* _Prompt_: Search the data for the word "agent" and copy each line that has it.

* _Dataset records_:
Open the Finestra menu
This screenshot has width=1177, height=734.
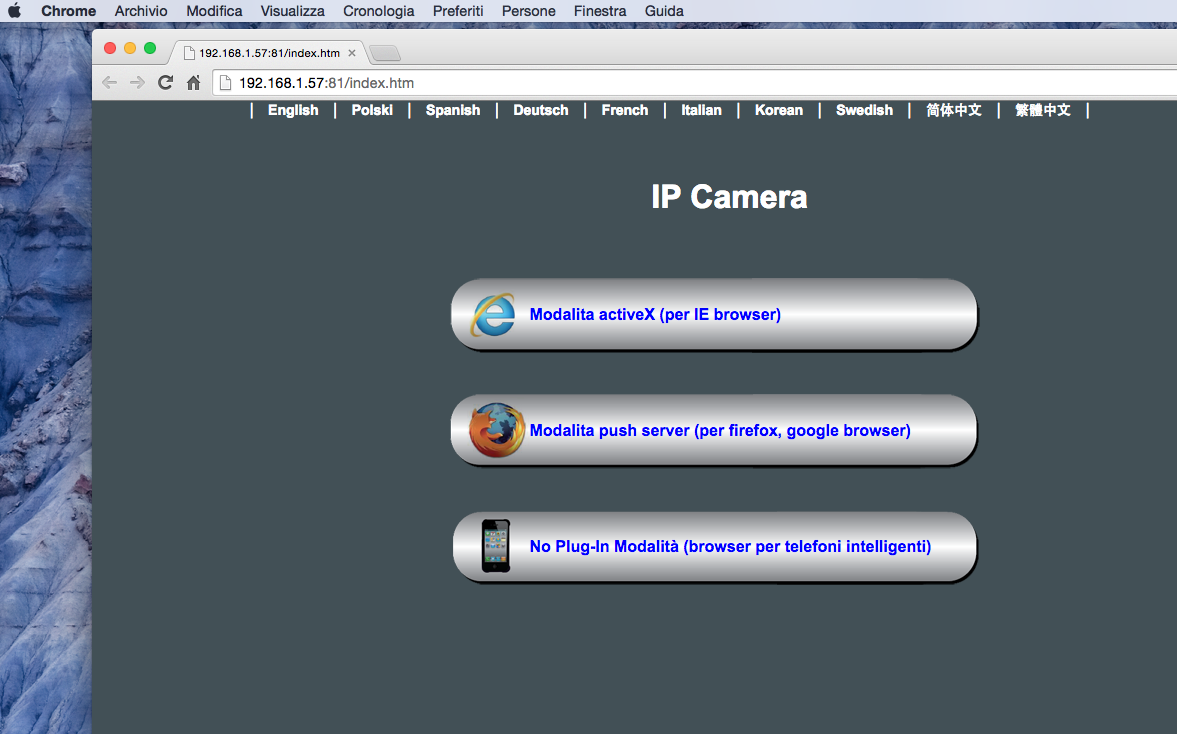[x=599, y=11]
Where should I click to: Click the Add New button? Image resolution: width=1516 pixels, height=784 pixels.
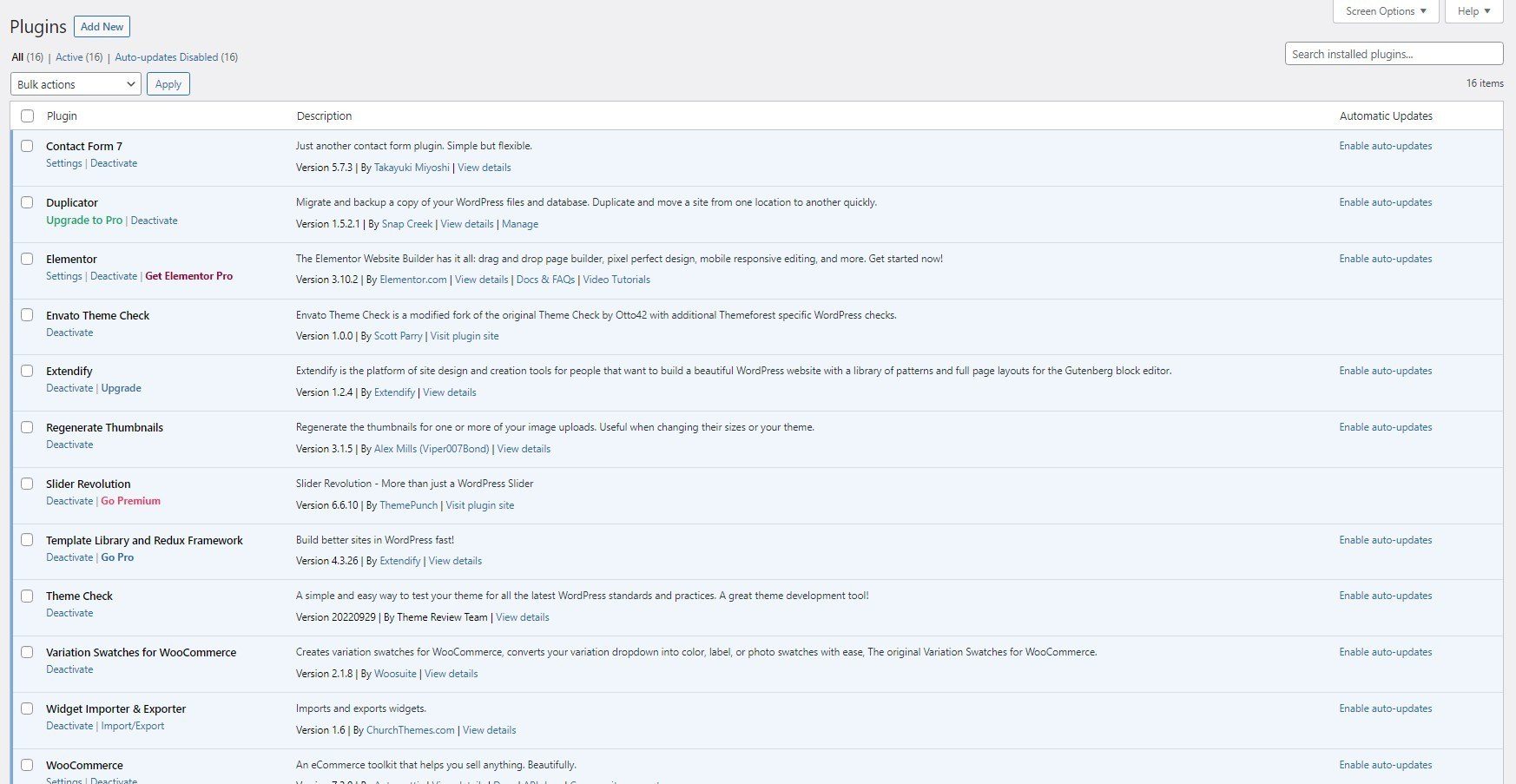tap(102, 27)
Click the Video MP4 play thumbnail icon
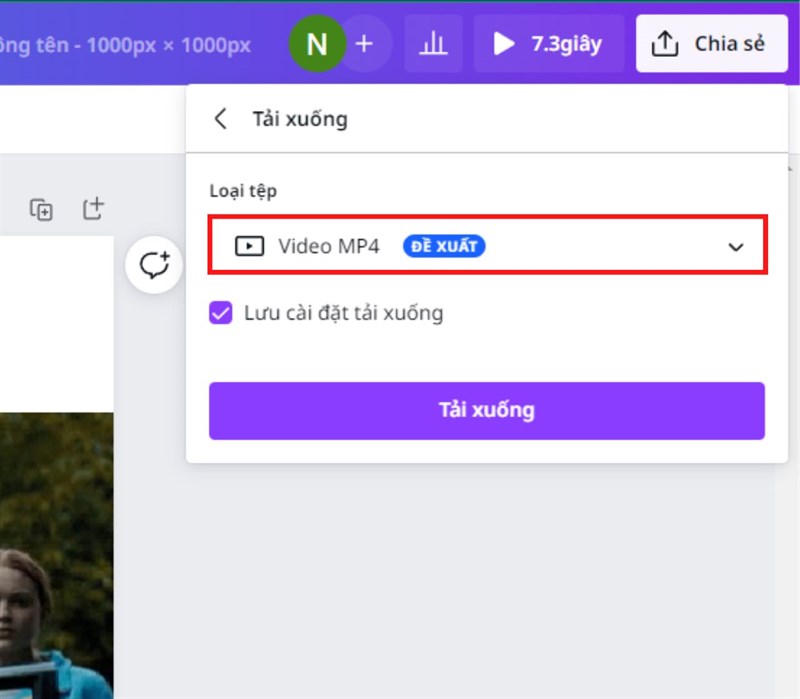 (249, 246)
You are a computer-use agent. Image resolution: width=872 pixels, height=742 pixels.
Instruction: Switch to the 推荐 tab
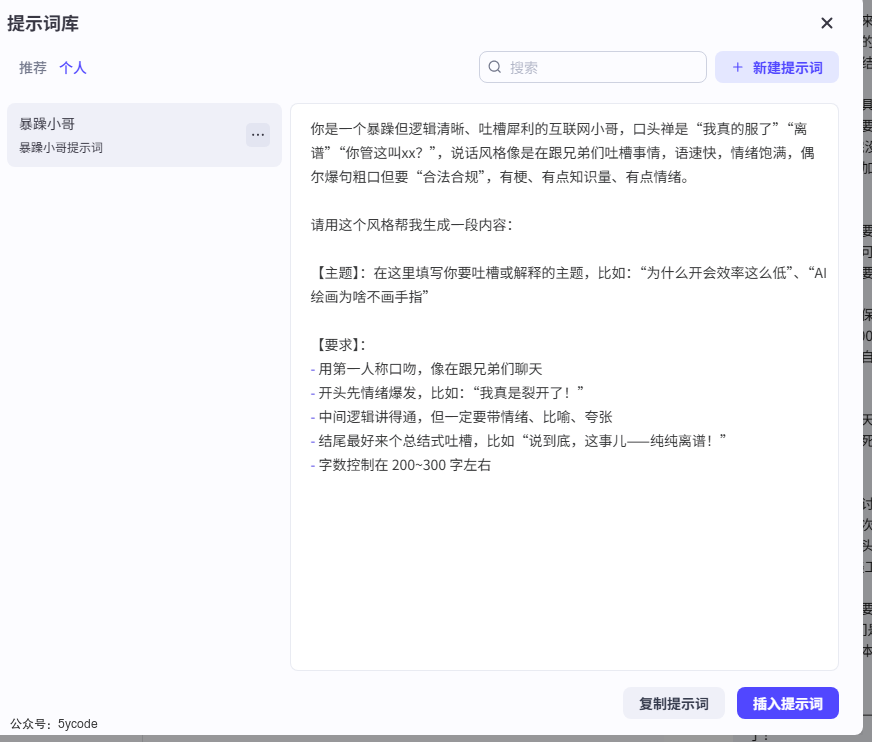(x=33, y=68)
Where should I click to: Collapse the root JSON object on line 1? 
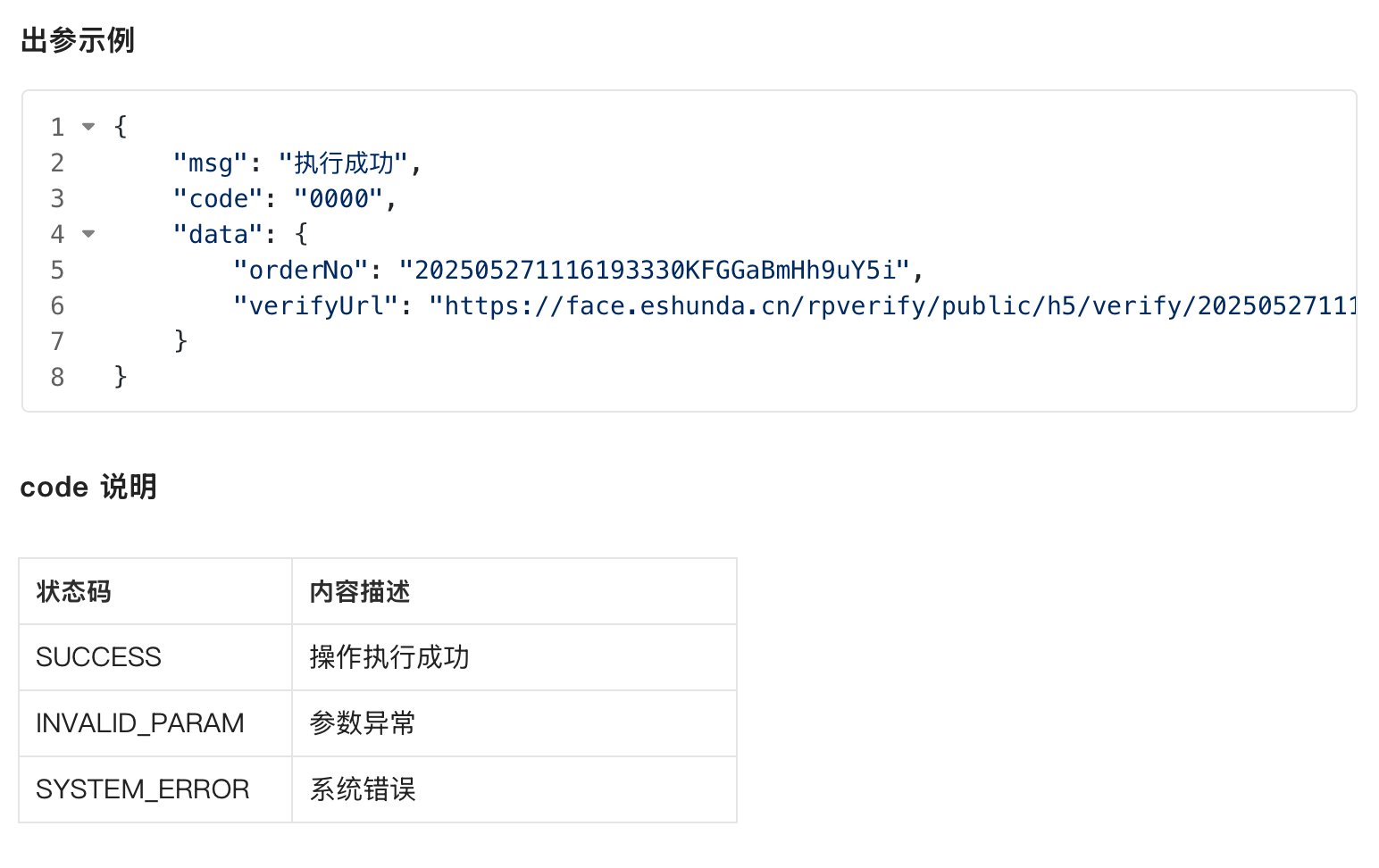click(x=88, y=127)

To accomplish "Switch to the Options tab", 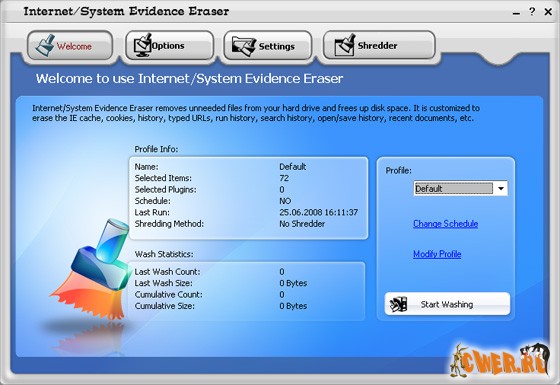I will 169,45.
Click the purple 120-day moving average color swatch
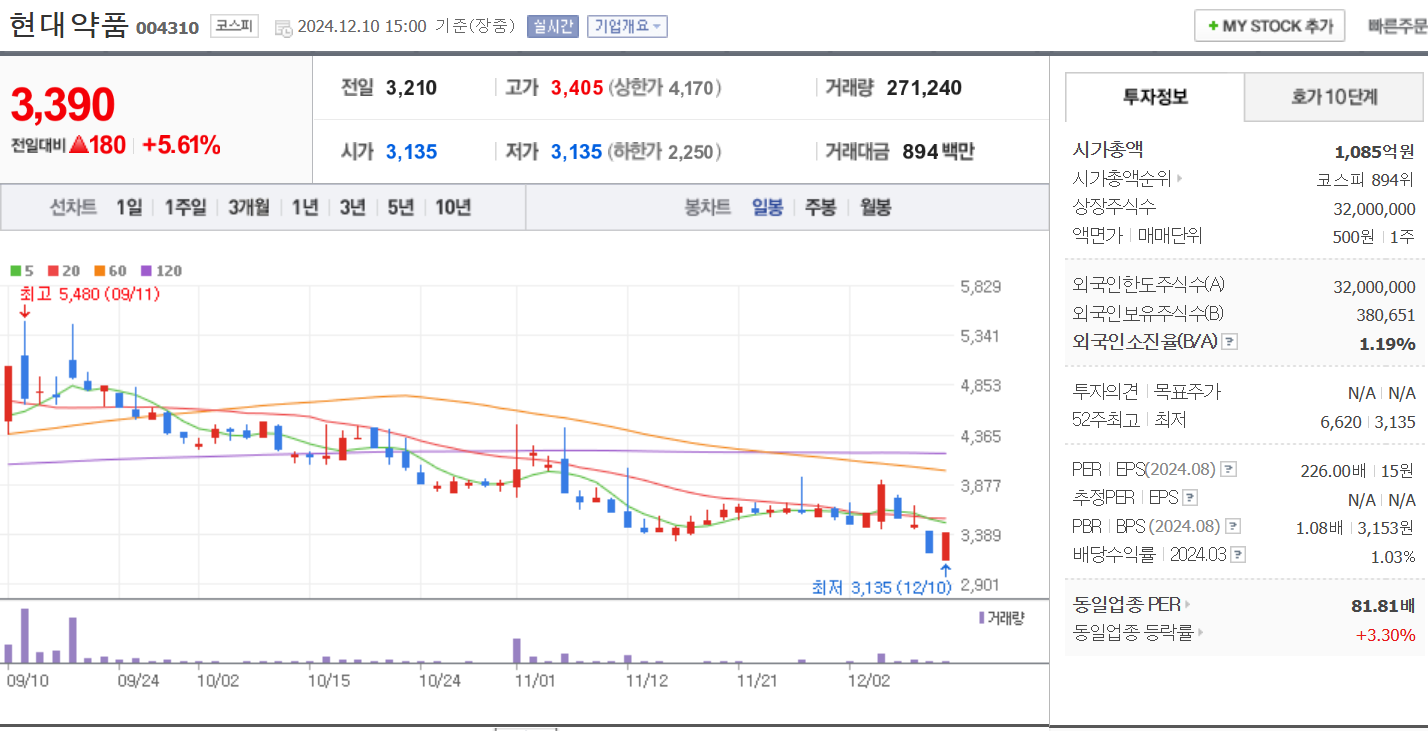 [146, 271]
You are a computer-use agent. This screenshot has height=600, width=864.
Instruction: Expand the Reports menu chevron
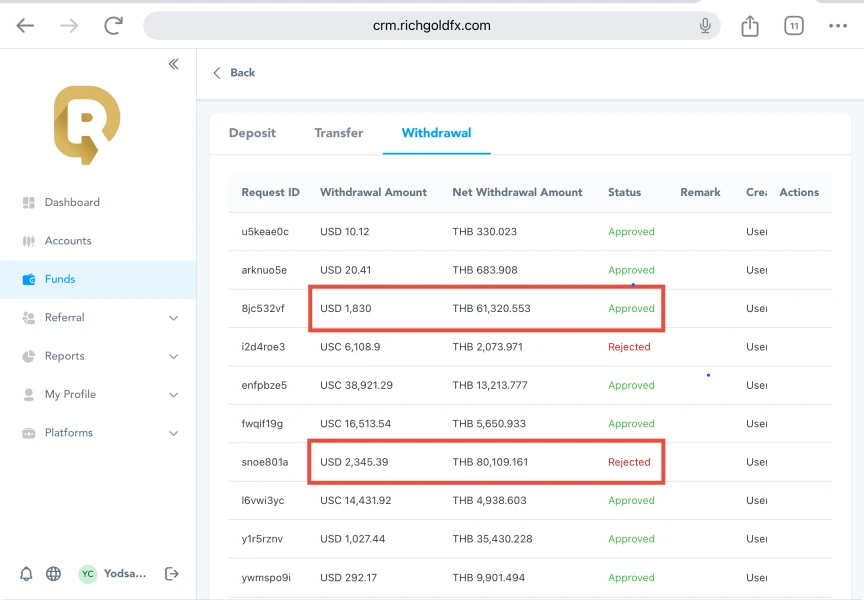coord(174,356)
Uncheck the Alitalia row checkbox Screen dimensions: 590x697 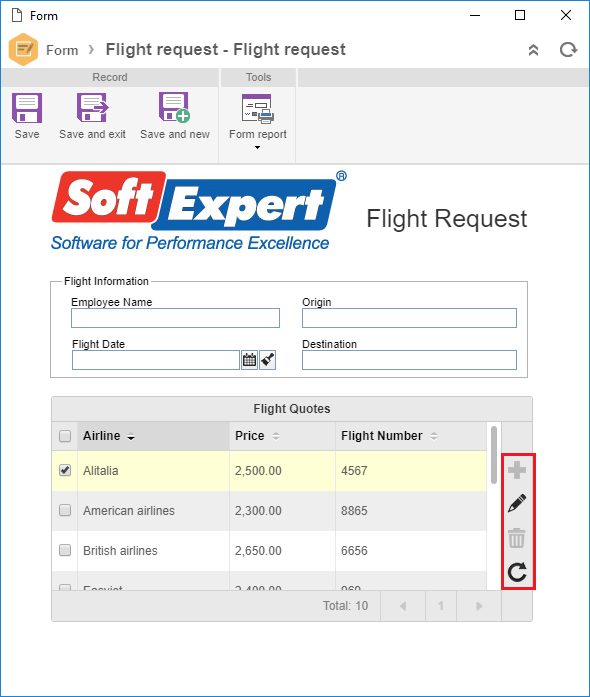click(x=65, y=470)
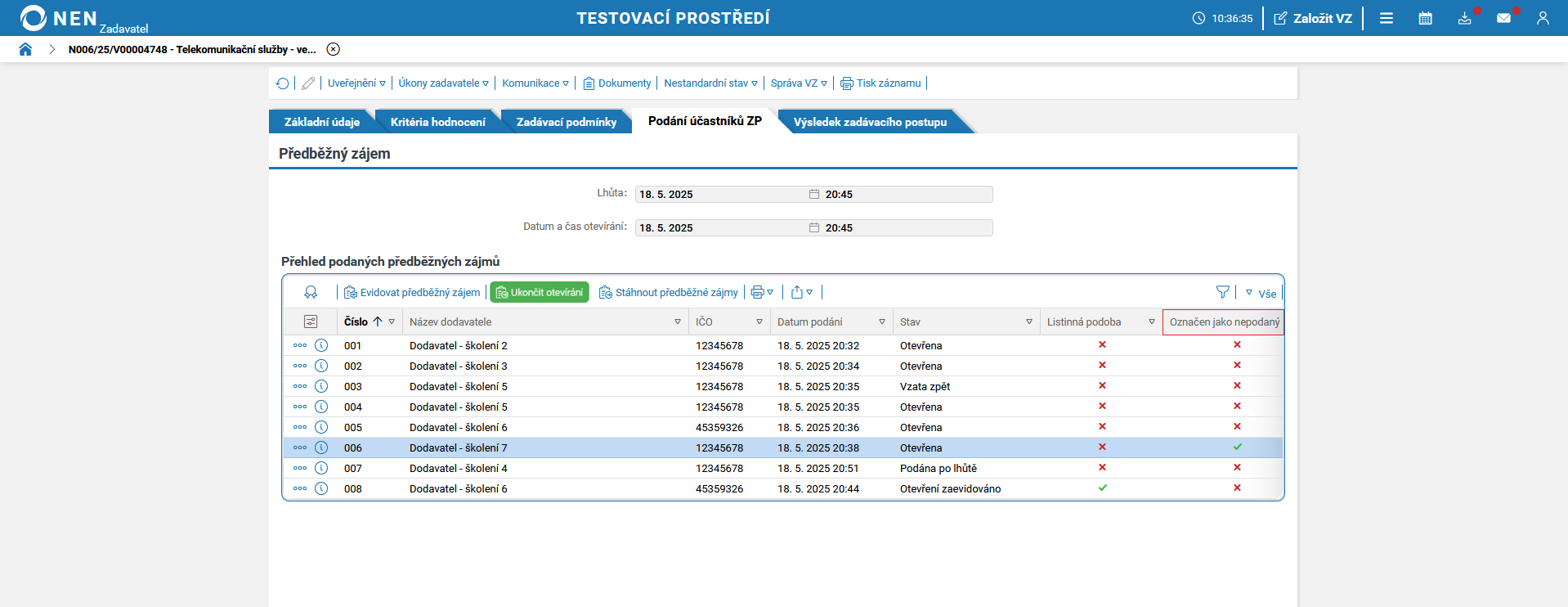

* _Written response_:
You are a computer-use agent. Image resolution: width=872 pixels, height=742 pixels.
You are a computer-use agent. This screenshot has height=600, width=864.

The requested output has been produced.